Dream of: 25 December 2020 "Making A Contribution"
I am inside a big, old, elegant, multi-story, Victorian house which has been converted into a sort of lush, social night-club—only much fancier than a night club—where people meet and socialize.
I have met an attractive blonde woman who is almost 35 years younger than I, and about a foot shorter. I immensely enjoy her company. She is here tonight with another woman. She is well-dressed and classy. She looks superb. I talk with her for a while and I enjoy being with her, but she and the other woman finally leave. I continue to hang out here further into the evening until the blonde and her companion return here to the club. I instinctively know that she is returning because she knows that I am here. I do not say anything to her.
Suddenly an older woman—probably even older than I—marches into the room. She is the owner of this establishment. I can tell that some uproar about my being here has taken place, and that she is going to compel me to leave.
Several people are gathered around this table. We all sit down and begin talking. I am sitting on one side of the long table while the blonde woman is sitting at the head of the table on my right.

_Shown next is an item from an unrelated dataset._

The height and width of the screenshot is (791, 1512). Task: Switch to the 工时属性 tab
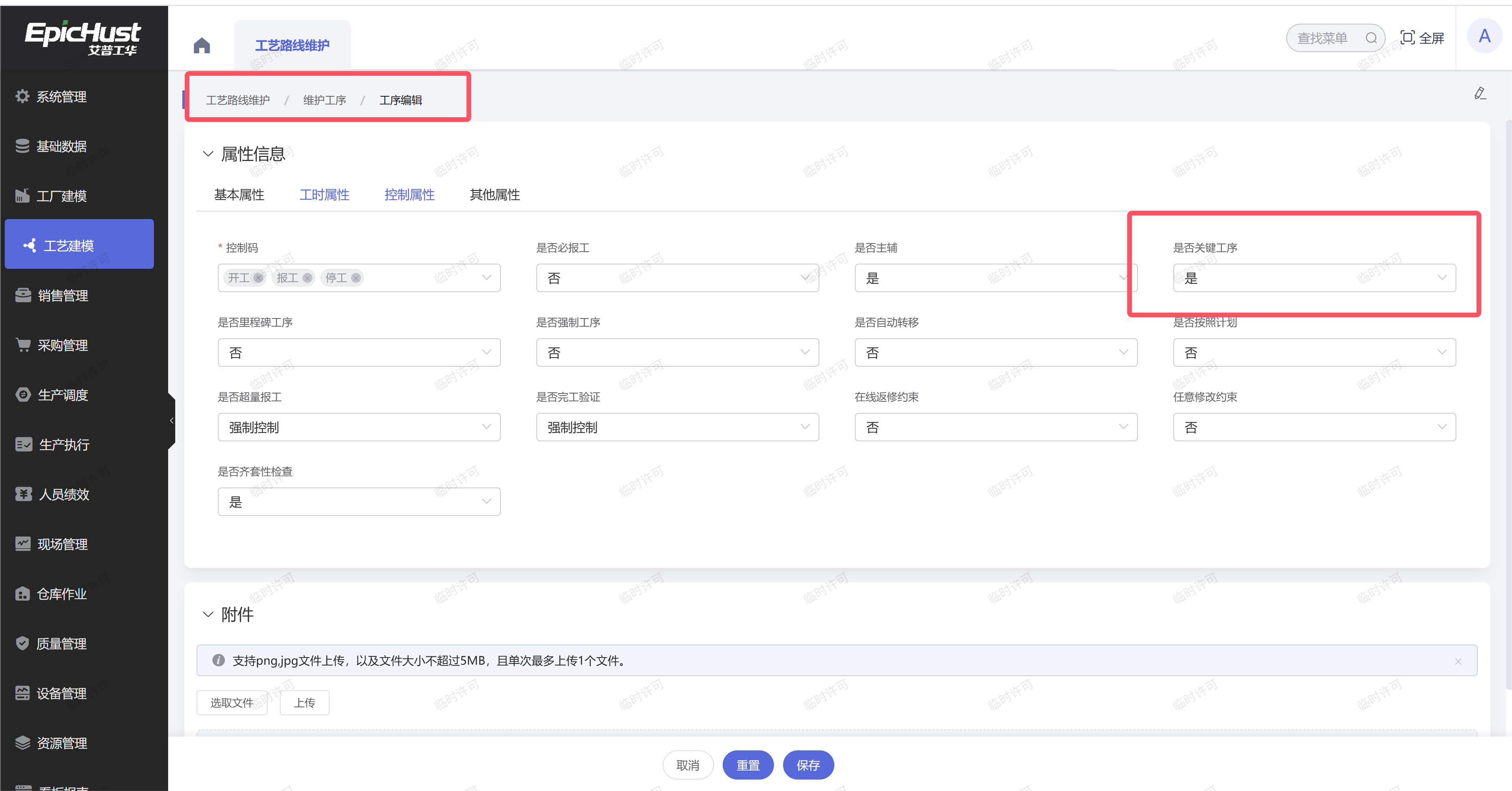tap(324, 195)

The older woman is sitting on the other side of the table across from me off a little to my left. I begin imploring the older woman not to force me to leave.
I know that the principal reason for my contemplated expulsion is that I am with a woman who is so much younger than I. I explain that I simply enjoy the blonde woman's company. She is a very, very attractive woman. She sits without speaking. I tell the older woman that I am aware that there is a 35-year age difference between the blonde and me. I want to explain that the woman and I are not going to marry or be indissolubly connected to each other—I simply enjoy being with her.
The question of having sex with the blonde woman does not arise, but I am not going to say that I am never going to have sex with her. I think there is a possibility that I will have sex with this woman—I am not sure yet. At the moment, however, my relationship with the blonde is not sexual. I simply enjoy her company.
As the blonde and I sit here, we start holding hands. That is the first time that she and I have even touched.
I continue presenting my case to the older woman. I say, "I like to come here." To myself I think that I know I do not have to come here—I can go to other places. I just like it here. I feel comfortable here and I immensely enjoy being here. To bolster my case, I finally, look straight at the older lady and I say, "I will contribute."
As soon as I say that, the older lady perks up. I mean to say that I will financially support this place. I am not sure how much I would be willing to pay, but I could pay something. The whole atmosphere has now completely changed and I have the feeling that the older lady is going to allow me to come here, as long as I contribute.
I am feeling pretty good about this now, although I am still thinking about what I meant when I said, "I will contribute." I do not want to contribute that much. I am thinking "maybe $100 a month." I do not want to pay more than that, but I could afford that. It looks as if this meeting might have a good ending.